AUFGABE => Schreibe aus dem Auszug unten eine Stelle wörtlich ab: Beginne bei den Worten „Und vielleicht, so“ und höre nach „sich gut anfühlen.“ auf.

Lange hast Du nach Gründen gesucht. Nachgefragt. „Die Aufmerksamkeit und Wertschätzung die wir Dir zukommen lassen, hast Du einfach durch Deine nette und sympathische Art hervorgerufen.“ Das war die einzige Erklärung, die Du dazu bekommen hast.
Und vielleicht, so hast Du gehofft, braucht es manchmal keine Erklärungen. Vielleicht muss man manche Dinge nicht verstehen. Vielleicht muss man nicht hinterfragen, woher die Wege kamen und wohin sie führen, wenn sie sich gut anfühlen.

Der Ort in der Ferne. Der einzige Plan, den es gab. Und die Gewissheit, alles auf eine Karte zu setzen. Aber wenn es nur Plan A gibt, dann gibt es auch nicht viel zu entscheiden.
Wie willst Du eigentlich im Job so psychisch angeschlagen überleben? – war immer die erste Frage, auf die Du keine Antwort wusstest. Das Vorhaben war deshalb, bis dahin gesund zu sein.
Die zweite Frage war, was eines Tages sein wird, wenn der Plan mit dem Ort in der Ferne nicht klappt. Eine Situation, die Du Dir nie ausmalen wolltest. Hunderte Kilometer fern der „alten Heimat“, nachdem Du dort alle Zelte abgebrochen hast… 



Und heute… - heute liebes Leben, stehen wir hier. Lassen gedanklich langsam los – die Dinge, die Menschen, die uns einst an diesen Ort gebunden haben. Auch wenn die Erinnerungen in so vielen Winkeln hängen. Und auch, wenn wir immer an diesem einen Menschen hängen werden, müssen wir begreifen, dass der Plan die emotionalen Löcher zu stopfen, auf die Art nicht funktioniert.

ERFASSTE DATEN =>
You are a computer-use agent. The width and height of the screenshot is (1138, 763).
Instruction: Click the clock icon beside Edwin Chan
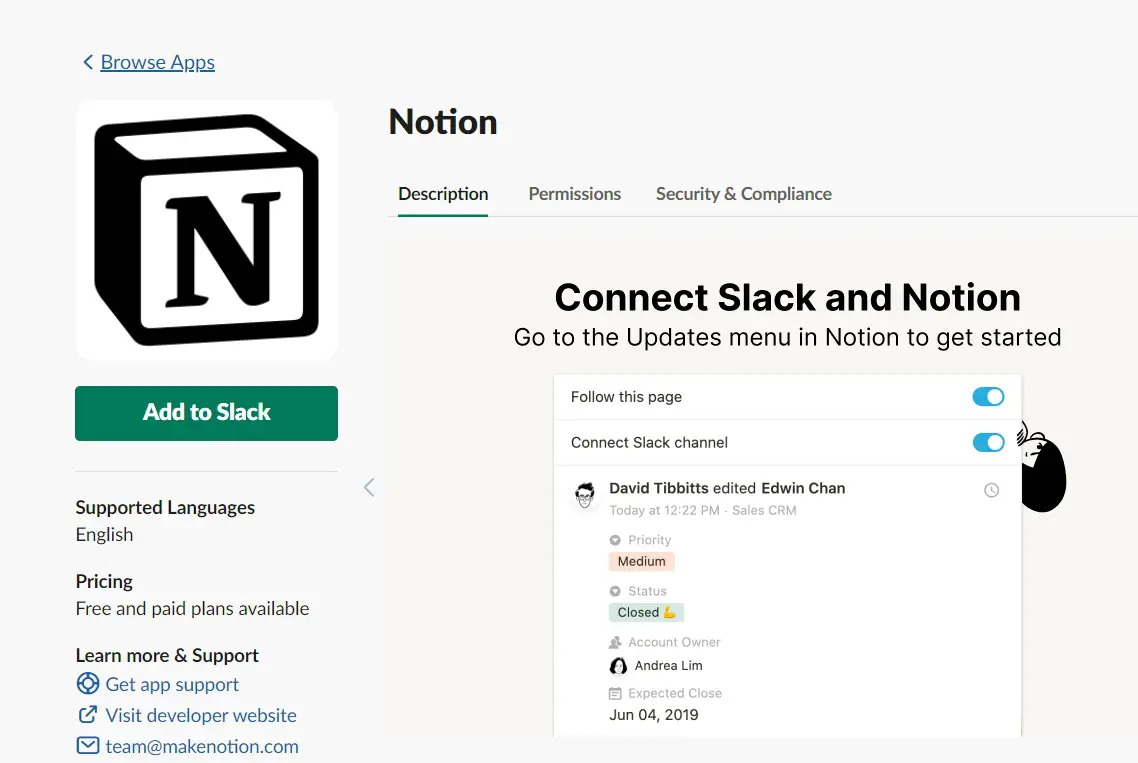point(991,490)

ANTWORT =>
Und vielleicht, so hast Du gehofft, braucht es manchmal keine Erklärungen. Vielleicht muss man manche Dinge nicht verstehen. Vielleicht muss man nicht hinterfragen, woher die Wege kamen und wohin sie führen, wenn sie sich gut anfühlen.